Avik
back|rust

Phase 2: I Rebuilt the Build Pipeline, Hardened Everything, and Broke It Again

By Avik MukherjeeMay 24, 202612 min readUpdated May 24, 2026

Where Part 1 Left Off#

Part 1 ended with a working loop: GitHub webhook → NATS → worker builds inside node:22-alpine → artifacts land in MinIO → API serves static files or cold-starts a Node container for SSR.

It worked. It also had problems I knew about but had not fixed:

  • The worker ran as root with the Docker socket mounted
  • Build containers could reach Postgres, NATS, and MinIO on the same network
  • Logs lived in an in-memory buffer and disappeared if the API restarted mid-build
  • Output detection (standalone vs static) was fragile
  • Every bug in Part 1 was a file-path or plumbing problem

I wrote an AUDIT.md — 1100 lines of everything wrong and everything I wanted next. Then I started checking items off. That became Phase 2.


The Big Architectural Shift: Stop Serving Artifacts, Start Serving Images#

The insight that changed everything: Vercel does not reassemble your app from S3 on every request. It builds a container (or serverless bundle), pushes it to a registry, and runs that.

My MinIO pipeline was clever for a day-one demo. For a real Next.js app with 600+ npm packages and a multi-gigabyte standalone output, it was wrong:

  • list_objects_v2 pagination bugs
  • _next/ vs .next/ path mapping
  • Downloading thousands of files on every cold start
  • Bind mount path mismatches between host and container

So I replaced the whole middle:

code
Before:
  git clone → npm build → docker cp → MinIO → download on serve → node container

After:
  git clone → nixpacks plan → buildctl → push to local registry → docker run image

The serve path became one line of intent: run the image Nixpacks built, wire Traefik labels, done.

LayerPhase 1Phase 2
Build plannerManual output detectionNixpacks (auto-detects Node, Bun, pnpm, etc.)
Image builderdocker build in workerBuildKit via buildctl
Artifact storeMinIOLocal Docker registry (localhost:5000)
Serve runtimeDownload + bind mount + node:22-alpinedocker run the built image
Traefik routingAPI proxyDirect labels on serve container

Key commits: 2b529e2, fee3e41, 950f85a, c1f7c9f.


May 18 — Railpack, Then Nixpacks, Then BuildKit (Three Times)#

I started with Railpack. It generates Dockerfiles and understands frameworks. Good idea. Then I hit the same class of problem as Part 1: getting the built image out of the build environment and into a registry without hanging on large tarballs.

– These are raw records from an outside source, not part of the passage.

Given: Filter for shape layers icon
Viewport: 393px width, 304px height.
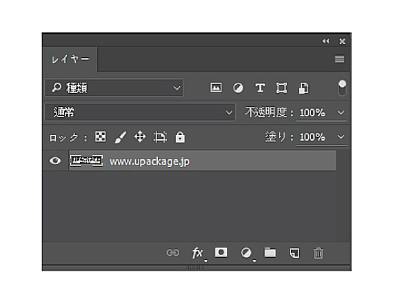Looking at the screenshot, I should [281, 88].
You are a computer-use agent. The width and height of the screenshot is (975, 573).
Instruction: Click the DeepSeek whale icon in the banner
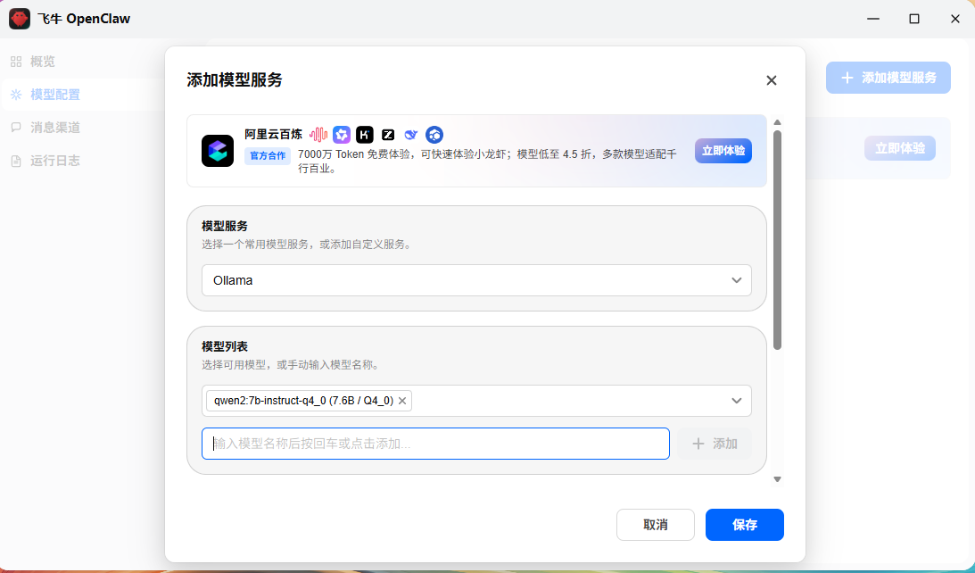pos(411,134)
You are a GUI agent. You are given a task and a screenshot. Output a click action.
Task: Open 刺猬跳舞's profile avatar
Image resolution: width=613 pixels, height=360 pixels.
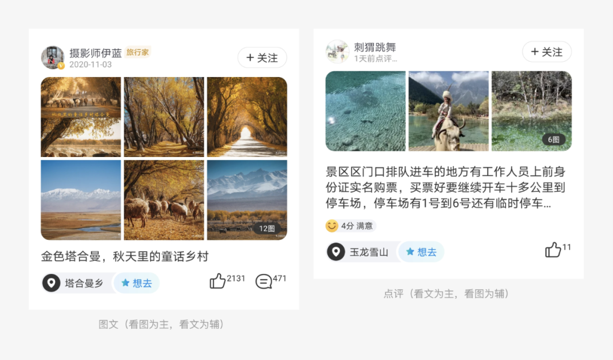(337, 51)
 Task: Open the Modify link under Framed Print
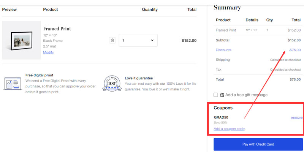pos(48,52)
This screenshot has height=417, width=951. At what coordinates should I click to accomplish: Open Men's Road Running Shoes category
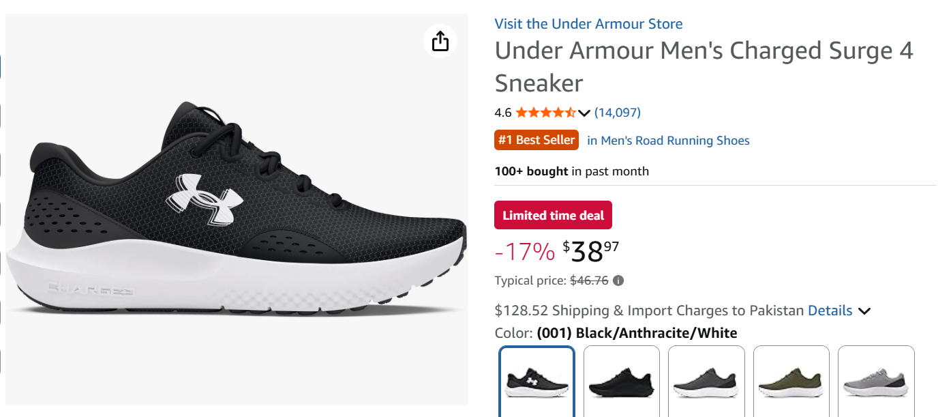click(x=668, y=141)
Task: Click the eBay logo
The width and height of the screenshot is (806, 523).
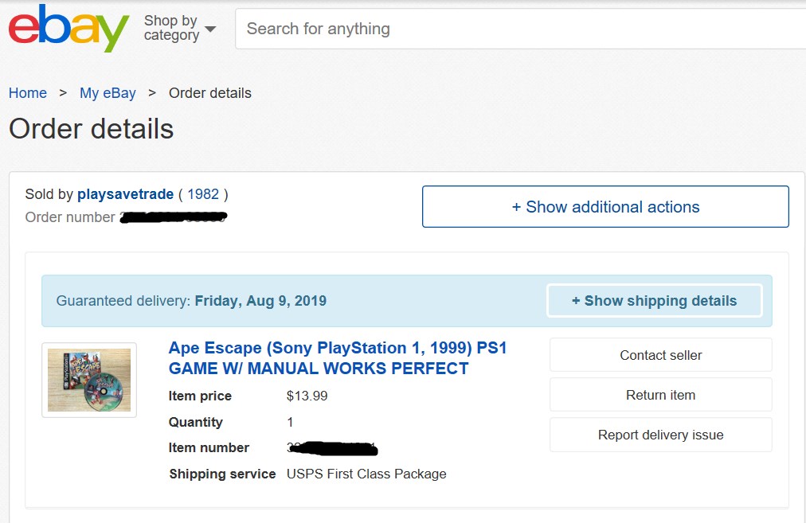Action: click(x=68, y=28)
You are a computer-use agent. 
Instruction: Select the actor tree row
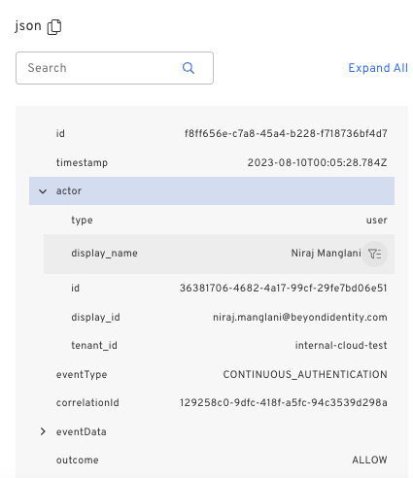212,190
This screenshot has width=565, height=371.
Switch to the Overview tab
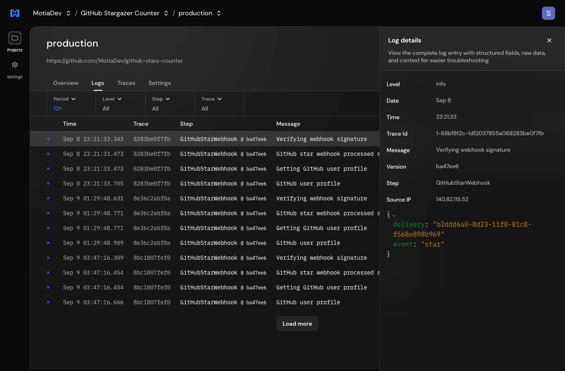tap(66, 83)
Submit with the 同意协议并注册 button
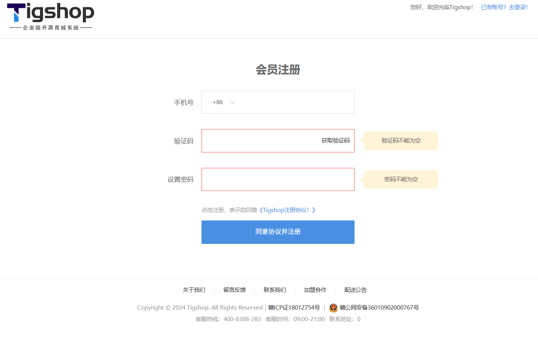The image size is (538, 343). 278,232
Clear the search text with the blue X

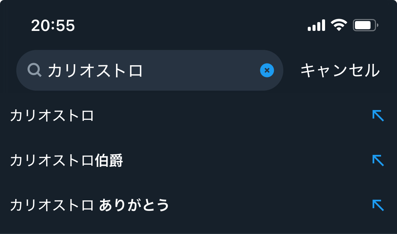267,70
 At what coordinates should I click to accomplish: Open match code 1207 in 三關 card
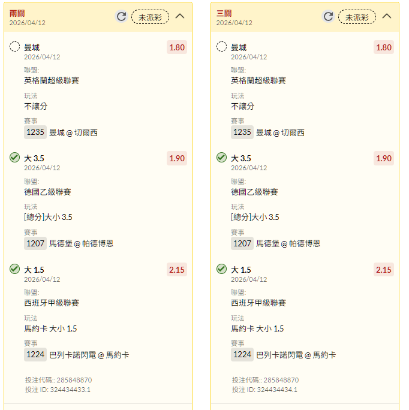(x=242, y=243)
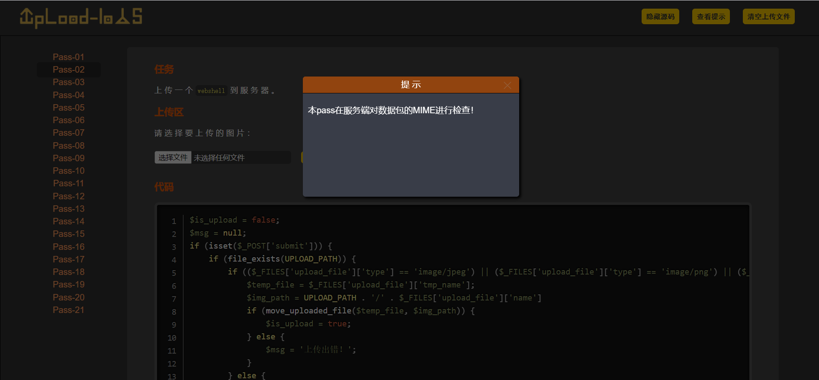Go to Pass-20
819x380 pixels.
pyautogui.click(x=68, y=297)
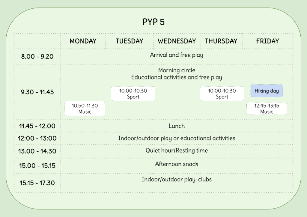This screenshot has width=307, height=217.
Task: Click the blue Hiking day box
Action: pos(267,91)
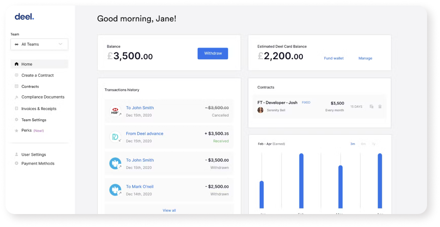The image size is (440, 227).
Task: Click the Fund wallet link
Action: coord(334,58)
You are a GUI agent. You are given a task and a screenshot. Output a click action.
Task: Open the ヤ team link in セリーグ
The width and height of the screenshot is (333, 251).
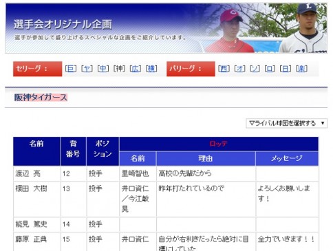click(87, 69)
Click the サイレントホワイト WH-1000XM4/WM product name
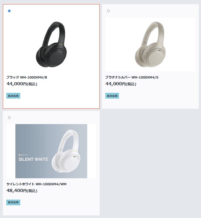This screenshot has width=201, height=218. (x=36, y=184)
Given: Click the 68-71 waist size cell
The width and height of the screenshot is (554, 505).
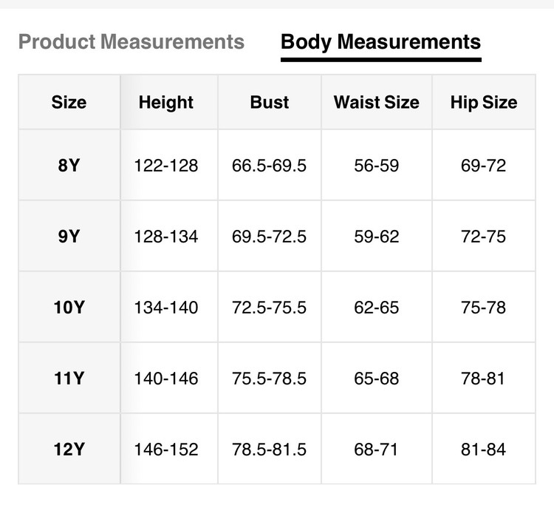Looking at the screenshot, I should pos(376,449).
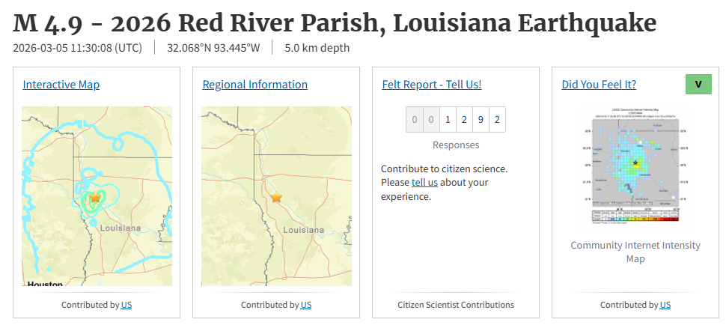The height and width of the screenshot is (325, 726).
Task: Open the Felt Report - Tell Us! link
Action: [431, 85]
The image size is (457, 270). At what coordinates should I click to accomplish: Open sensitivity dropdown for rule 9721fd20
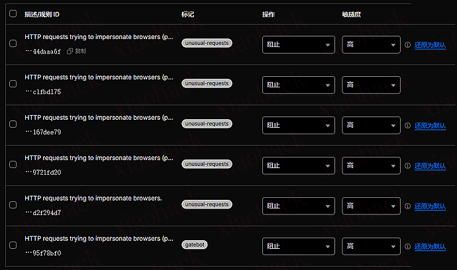click(x=371, y=165)

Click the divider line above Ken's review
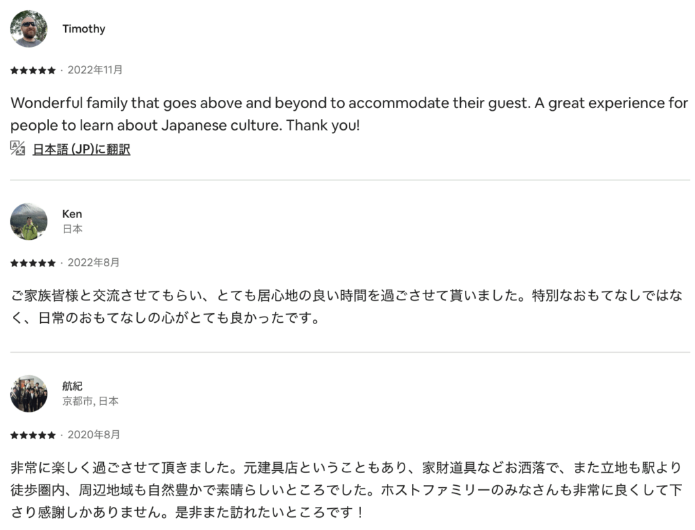(x=350, y=180)
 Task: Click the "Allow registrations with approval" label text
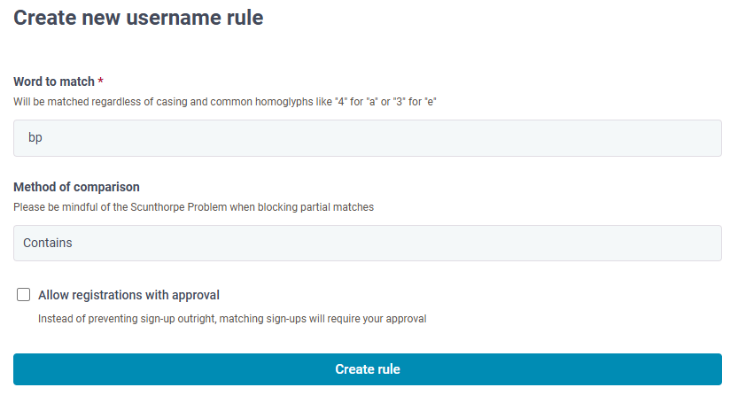(128, 295)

The progression in my git history tells the story:

code
fee3e41  Use railpack build and BuildKit for builds
f348499  Use railpack --name and push image manually
99163a4  Add BuildKit container and use as builder host
7a67da4  Remove BuildKit service and references
950f85a  Replace railpack with nixpacks for builds
c1f7c9f  Refactor build process to use buildctl for Docker image push

I yo-yoed on BuildKit because I did not understand the split of responsibilities at first:

  • Nixpacks generates the Dockerfile and build plan
  • BuildKit executes the build and pushes layers to the registry
  • buildctl is the CLI the worker uses to talk to BuildKit

The final worker pipeline:

rust
// 1. Nixpacks writes .nixpacks/Dockerfile and prints the plan
nixpacks build -o . --install-cmd "bun install" .
 
// 2. BuildKit builds and pushes — worker never sees the tarball
buildctl build \
  --frontend dockerfile.v0 \
  --local context=. \
  --local dockerfile=.nixpacks \
  --opt network=vercel-clone_build-net \
  --output type=image,name=registry:5000/deployment-{id}:latest,push=true

Two registry hostnames on purpose:

  • registry:5000 — Docker-network hostname BuildKit uses to push
  • localhost:5000 — host-accessible hostname the API uses to docker run

That split caused a bug later. Worth it to avoid streaming multi-gigabyte images back through the worker.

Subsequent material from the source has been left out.